A Assembleia Legislativa de Pernambuco (Alepe) instala nesta terça-feira (19) a Comissão Parlamentar de Inquérito (CPI) que vai investigar a gestão do governo estadual. A definição dos nomes ocorreu no fim da tarde desta segunda-feira (18), após prorrogação do prazo de indicações feita pela Mesa Diretora, que estendeu o limite até as 19h.
Com as mudanças partidárias registradas nas últimas semanas, sobretudo de parlamentares do PSB para legendas que compõem o bloco governista, a comissão nasce com maioria oposicionista. Dos nove membros titulares, cinco são ligados à oposição e quatro ao governo.
Oposição com maioria
A frente oposicionista contará com figuras experientes e críticas à gestão da governadora Raquel Lyra (PSD). O grupo terá:
• Diogo Moraes (PSDB) – deputado reeleito e um dos principais líderes oposicionistas na Casa.
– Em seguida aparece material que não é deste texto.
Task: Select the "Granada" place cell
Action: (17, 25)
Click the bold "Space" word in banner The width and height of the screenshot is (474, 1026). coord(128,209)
• Waldemar Borges (MDB) – parlamentar de longa trajetória política, também ligado à oposição.
• Rodrigo Farias (PSB) – aliado histórico do PSB, mantém posição crítica ao governo.
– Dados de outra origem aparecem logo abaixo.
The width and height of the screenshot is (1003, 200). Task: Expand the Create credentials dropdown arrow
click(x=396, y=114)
• Dani Portela (Psol) – representante da esquerda, com atuação destacada em pautas sociais e de transparência. Oposição.
• Antônio Coelho (UB) – integrante da União Brasil, atua como uma das principais vozes de enfrentamento à atual gestão.
Representantes do governo
Do lado governista, quatro nomes foram indicados para compor a CPI, equilibrando a balança, mas ainda em desvantagem:
• João Paulo (PT) – ex-prefeito do Recife e deputado estadual, atua como aliado do governo Raquel Lyra.
• Nino de Enoque (PL) – parlamentar da base, com forte inserção no interior do estado.
• Wanderson Florêncio (SD) – ligado ao Solidariedade, integra o bloco de sustentação ao governo.
• Antônio Moraes (PP) – deputado de larga experiência e articulador na Casa em defesa do Executivo.
Contexto político
A instalação da CPI ocorre em meio a um ambiente de reconfiguração de forças dentro da Alepe. O movimento recente de deputados que deixaram o PSB para se abrigar em partidos alinhados ao governo contribuiu para reposicionar blocos parlamentares. Ainda assim, a comissão terá maioria de oposicionistas, o que deve pautar os rumos da investigação.